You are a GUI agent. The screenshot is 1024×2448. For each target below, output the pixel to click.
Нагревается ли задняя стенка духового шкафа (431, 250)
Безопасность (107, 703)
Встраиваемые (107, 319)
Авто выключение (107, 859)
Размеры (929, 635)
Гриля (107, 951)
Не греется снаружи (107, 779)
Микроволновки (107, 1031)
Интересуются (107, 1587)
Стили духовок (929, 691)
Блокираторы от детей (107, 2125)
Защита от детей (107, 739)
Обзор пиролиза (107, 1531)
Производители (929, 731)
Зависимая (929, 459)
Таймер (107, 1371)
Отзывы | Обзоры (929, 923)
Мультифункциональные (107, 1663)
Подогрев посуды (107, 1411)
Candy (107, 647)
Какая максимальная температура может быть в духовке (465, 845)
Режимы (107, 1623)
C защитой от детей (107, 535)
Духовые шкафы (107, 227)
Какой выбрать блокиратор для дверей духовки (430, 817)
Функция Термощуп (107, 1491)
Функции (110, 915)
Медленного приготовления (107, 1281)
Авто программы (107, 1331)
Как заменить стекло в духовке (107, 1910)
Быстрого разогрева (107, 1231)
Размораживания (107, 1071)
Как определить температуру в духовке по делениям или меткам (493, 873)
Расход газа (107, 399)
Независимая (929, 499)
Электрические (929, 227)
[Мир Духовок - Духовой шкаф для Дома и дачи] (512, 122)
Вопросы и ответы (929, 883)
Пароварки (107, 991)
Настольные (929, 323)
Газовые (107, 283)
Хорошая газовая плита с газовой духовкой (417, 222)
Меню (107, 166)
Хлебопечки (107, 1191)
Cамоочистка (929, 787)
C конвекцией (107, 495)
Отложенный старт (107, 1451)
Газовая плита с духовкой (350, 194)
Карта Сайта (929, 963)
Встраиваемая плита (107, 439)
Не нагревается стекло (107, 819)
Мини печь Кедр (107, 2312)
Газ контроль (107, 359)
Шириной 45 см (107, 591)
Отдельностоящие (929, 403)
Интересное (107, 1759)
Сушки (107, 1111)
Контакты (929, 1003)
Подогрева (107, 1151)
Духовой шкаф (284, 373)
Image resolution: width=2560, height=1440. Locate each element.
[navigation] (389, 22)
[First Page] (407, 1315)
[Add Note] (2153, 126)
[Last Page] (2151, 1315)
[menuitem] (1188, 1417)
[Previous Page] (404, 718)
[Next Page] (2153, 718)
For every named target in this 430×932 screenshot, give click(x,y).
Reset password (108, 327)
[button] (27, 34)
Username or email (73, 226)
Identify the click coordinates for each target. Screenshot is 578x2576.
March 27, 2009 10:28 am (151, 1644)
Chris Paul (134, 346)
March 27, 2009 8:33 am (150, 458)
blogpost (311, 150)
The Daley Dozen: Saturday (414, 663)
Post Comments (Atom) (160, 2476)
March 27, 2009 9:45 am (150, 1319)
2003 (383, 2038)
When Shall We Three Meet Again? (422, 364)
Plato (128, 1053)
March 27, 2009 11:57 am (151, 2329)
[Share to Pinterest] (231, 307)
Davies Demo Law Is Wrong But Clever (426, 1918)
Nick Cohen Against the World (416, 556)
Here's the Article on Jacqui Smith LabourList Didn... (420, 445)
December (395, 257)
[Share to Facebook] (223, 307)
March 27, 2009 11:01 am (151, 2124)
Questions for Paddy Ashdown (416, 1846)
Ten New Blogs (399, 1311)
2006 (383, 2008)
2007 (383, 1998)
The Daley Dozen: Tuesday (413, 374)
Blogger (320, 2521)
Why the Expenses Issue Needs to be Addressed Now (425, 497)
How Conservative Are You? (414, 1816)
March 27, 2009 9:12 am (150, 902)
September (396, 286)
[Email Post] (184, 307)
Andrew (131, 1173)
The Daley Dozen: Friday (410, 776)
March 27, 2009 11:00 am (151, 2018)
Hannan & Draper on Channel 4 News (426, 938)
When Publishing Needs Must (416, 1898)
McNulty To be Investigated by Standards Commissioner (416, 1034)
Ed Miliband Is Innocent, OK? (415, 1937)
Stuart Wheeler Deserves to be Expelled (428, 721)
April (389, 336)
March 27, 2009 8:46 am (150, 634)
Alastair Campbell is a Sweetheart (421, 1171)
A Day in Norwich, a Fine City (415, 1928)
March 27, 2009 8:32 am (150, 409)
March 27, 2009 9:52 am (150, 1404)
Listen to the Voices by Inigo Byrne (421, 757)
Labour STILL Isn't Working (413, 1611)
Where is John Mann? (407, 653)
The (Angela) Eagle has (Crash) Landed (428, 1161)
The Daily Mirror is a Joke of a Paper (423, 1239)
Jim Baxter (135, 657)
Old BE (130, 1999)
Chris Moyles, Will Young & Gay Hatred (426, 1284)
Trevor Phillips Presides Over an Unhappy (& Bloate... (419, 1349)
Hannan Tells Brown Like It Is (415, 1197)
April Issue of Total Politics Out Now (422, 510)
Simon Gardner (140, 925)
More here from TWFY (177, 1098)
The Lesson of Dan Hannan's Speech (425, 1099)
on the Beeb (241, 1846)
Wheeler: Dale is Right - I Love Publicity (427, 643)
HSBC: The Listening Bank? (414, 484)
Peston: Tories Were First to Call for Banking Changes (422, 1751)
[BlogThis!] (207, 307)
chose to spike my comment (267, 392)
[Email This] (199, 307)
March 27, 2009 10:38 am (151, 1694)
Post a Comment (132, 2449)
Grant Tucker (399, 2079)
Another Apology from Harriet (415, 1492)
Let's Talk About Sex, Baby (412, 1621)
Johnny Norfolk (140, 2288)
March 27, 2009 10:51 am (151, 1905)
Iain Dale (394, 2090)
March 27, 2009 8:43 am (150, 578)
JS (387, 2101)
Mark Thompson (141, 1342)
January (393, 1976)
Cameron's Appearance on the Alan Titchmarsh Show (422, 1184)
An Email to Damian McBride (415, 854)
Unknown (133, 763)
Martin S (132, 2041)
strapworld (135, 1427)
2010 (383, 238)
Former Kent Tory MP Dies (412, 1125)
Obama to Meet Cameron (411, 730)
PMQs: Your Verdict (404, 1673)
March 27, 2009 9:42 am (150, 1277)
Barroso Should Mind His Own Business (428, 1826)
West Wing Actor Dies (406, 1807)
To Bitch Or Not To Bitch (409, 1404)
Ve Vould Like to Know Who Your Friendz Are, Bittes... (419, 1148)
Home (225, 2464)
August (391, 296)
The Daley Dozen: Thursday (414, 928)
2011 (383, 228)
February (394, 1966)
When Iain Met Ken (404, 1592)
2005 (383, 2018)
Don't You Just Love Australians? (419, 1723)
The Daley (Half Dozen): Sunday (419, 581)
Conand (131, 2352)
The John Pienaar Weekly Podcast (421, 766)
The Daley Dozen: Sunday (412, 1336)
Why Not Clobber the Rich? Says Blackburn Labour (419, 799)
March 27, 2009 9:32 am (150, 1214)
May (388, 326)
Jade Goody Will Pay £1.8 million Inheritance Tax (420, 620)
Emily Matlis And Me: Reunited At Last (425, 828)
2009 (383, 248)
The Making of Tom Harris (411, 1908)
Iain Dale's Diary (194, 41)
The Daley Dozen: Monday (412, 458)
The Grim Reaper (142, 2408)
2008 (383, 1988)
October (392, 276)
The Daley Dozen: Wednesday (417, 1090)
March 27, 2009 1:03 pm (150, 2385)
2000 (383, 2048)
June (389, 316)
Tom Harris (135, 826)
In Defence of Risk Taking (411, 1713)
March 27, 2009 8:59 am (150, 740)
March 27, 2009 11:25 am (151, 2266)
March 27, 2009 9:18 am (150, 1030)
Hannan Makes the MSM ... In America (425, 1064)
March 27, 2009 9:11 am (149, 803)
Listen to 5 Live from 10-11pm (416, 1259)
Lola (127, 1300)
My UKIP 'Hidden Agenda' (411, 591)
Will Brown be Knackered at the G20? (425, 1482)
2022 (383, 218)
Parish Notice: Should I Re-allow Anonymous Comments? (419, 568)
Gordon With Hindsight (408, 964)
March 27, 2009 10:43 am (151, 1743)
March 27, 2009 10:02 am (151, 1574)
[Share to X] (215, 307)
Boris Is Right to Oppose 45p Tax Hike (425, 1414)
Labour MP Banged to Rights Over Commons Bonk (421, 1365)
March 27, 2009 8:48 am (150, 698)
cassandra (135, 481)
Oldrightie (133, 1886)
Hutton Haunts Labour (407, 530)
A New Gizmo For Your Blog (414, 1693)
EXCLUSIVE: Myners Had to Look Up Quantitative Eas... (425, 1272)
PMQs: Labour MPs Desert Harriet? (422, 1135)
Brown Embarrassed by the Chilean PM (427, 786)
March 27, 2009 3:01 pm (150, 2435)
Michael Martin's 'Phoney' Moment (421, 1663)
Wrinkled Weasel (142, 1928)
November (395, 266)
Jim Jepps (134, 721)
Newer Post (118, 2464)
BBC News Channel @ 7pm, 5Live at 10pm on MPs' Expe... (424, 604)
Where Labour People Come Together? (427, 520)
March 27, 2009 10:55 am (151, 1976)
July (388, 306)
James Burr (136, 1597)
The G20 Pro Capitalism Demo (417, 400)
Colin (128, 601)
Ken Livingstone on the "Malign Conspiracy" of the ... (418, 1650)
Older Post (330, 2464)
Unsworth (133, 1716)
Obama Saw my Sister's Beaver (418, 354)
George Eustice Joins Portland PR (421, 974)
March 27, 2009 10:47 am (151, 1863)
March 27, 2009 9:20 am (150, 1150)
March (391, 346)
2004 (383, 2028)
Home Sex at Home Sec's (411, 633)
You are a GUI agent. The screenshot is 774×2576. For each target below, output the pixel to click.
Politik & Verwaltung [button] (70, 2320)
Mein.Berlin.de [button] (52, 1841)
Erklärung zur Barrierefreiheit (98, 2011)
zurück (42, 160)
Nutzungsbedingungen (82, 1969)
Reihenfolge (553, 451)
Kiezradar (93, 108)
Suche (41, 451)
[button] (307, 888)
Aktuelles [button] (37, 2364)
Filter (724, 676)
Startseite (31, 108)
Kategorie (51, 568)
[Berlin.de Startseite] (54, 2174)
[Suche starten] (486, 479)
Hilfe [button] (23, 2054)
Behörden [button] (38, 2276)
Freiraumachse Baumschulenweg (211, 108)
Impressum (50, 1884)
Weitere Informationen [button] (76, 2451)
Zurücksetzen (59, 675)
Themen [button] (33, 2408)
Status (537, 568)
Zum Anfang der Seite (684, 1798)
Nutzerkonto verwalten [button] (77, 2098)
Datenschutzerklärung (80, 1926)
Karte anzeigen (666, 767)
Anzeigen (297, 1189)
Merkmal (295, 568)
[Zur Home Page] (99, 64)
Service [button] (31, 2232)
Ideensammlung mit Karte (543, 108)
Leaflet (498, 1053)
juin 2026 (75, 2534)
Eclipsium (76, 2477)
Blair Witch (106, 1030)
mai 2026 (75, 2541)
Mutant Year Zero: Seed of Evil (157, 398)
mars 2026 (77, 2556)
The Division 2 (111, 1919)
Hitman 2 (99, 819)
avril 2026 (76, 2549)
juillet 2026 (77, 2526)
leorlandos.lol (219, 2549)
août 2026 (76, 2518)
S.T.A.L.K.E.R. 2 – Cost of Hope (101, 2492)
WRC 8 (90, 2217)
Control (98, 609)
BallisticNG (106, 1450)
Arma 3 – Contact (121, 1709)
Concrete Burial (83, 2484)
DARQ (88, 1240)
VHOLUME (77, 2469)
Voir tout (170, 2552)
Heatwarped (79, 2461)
===
→ Exercise aim
Only the lines from the start of the material through the line containing "Стили духовок (929, 691)" belong in the answer, each copied exactly.

→ Result for this exercise
You are a GUI agent. The screenshot is 1024×2448. For each target below, output the pixel to click.
Нагревается ли задняя стенка духового шкафа (431, 250)
Безопасность (107, 703)
Встраиваемые (107, 319)
Авто выключение (107, 859)
Размеры (929, 635)
Гриля (107, 951)
Не греется снаружи (107, 779)
Микроволновки (107, 1031)
Интересуются (107, 1587)
Стили духовок (929, 691)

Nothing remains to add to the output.